Electromagnetic Fields Are a Form of Environmental Pollution A Critical Challenge For the Nursing Profession
An Interview with Catherine Dodd PhD
Catherine Dodd Ph.D., RN FAAN is a nurse with extensive policy experience championing environmental health issues. She is the former Chief of Staff for Speaker Nancy Pelosi and Deputy Chief of Staff for Health and Human Services to the San Francisco Mayor (now California Governor Newsom). She was the former Director of Region IX USDHHS under President Clinton.
Dodd recently co-authored a Chapter on Electromagnetic Fields with Theodora Scarato, EHT Executive Director in the Textbook Environmental Health in Nursing of the Alliance of Nurses for Healthy Environments.
“My career has been devoted to ensuring equal access to quality person-centered care. I have expertise in well-being, environmental health, social determinants of health, mindful leadership, happiness, healing circles, and end-of-life/palliative care. I also have expertise in public policy, health benefits design, coordinated care, and health care administration.”
Dodd is a Board Member of Commonweal and the National Committee to Preserve Social Security & Medicare. She is an Advisor to Families Advocating for Chemical and Toxic Safety FACTS, a State-Federal Policy Consultant, Sonoma Safe Ag Safe Schools SASS, and a Member of the Nurses for America Core Committee.

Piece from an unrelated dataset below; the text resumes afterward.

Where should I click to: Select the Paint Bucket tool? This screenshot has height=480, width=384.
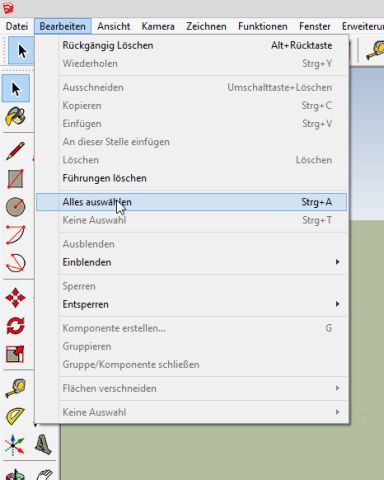pos(15,116)
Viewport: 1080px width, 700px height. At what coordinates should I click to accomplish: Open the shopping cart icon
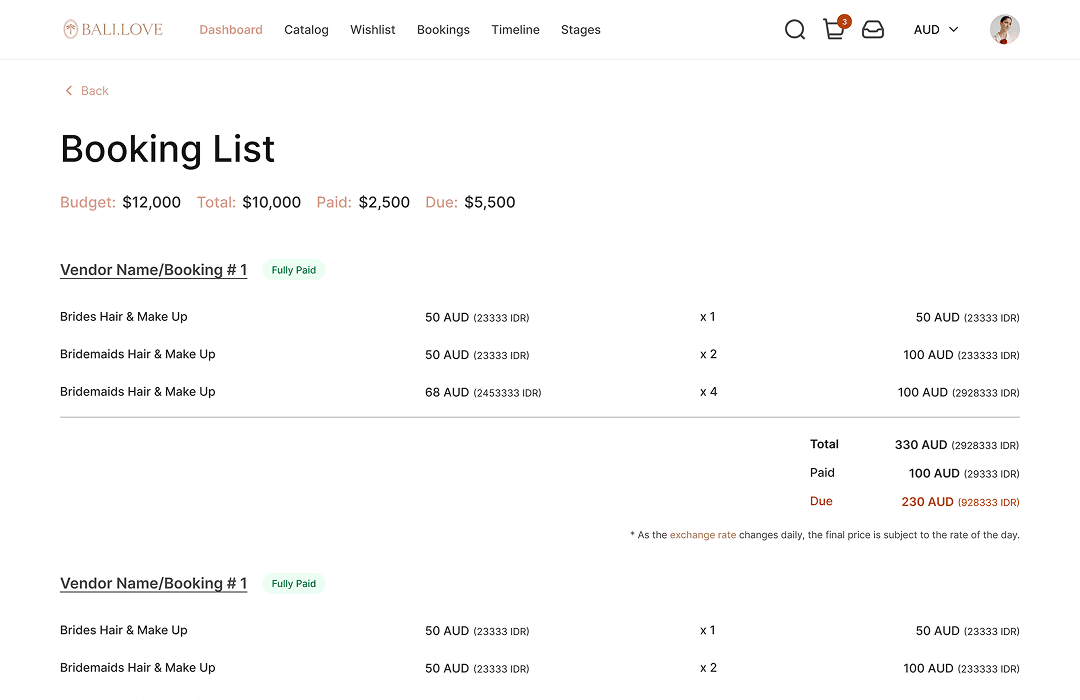click(x=833, y=30)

Excerpts from the Alliance of Nurses for Healthy Environments Textbook Chapter on Electromagnetic Radiation and Health
The wireless revolution and the expansion of the internet of things are rapidly increasing our exposure to non-ionizing electromagnetic fields (EMFs) now considered a new form of environmental pollution (Russell, 2018, Bandara & Carpenter, 2018). Health and medical professionals recommend that we reduce these EMF exposures because of a growing body of research that documents adverse biological effects from low-level exposures (Miller, 2019).
Pregnancy
As with other environmental toxins, the developing fetus is particularly sensitive to exposure during critical developmental windows. Although more research needs to be done to fully understand the risk during windows of vulnerability, research on pregnant women has linked prenatal cell phone radiation exposure to oxidative stress and DNA damage in cord blood (Bektas et al., 2021); increased risk for miscarriage (Mahmoudabadi et al., 2015), lower birth weight (Lu et al., 2017), fetal growth impacts (Boileau et al., 2020), and preterm birth (Tsarna et al., 2019); as well as emotional/behavioral problems (Divan et al., 2012, Sudan et al., 2016) and hyperactivity (Birks et al., 2017) in their children. Animal studies have linked prenatal wireless exposure to DNA damage (Smith-Roe et al., 2020), brain damage (Tan et al., 2017), memory problems (Shahin et al., 2018), and hyperactivity (Aldad et al., 2012).
A Kaiser Foundation Research Institute team took measurements of the magnetic field ELF-EMF exposure of pregnant women and followed their pregnancies and subsequent birth and health of their children over time. They published a series of studies documenting links between higher prenatal magnetic field exposure (ELF-EMF) and miscarriage (Li et al., 2017) as well as ADHD (Li et al., 2020), obesity (Li et al., 2012), and asthma (Li et al., 2011) in children exposed prenatally.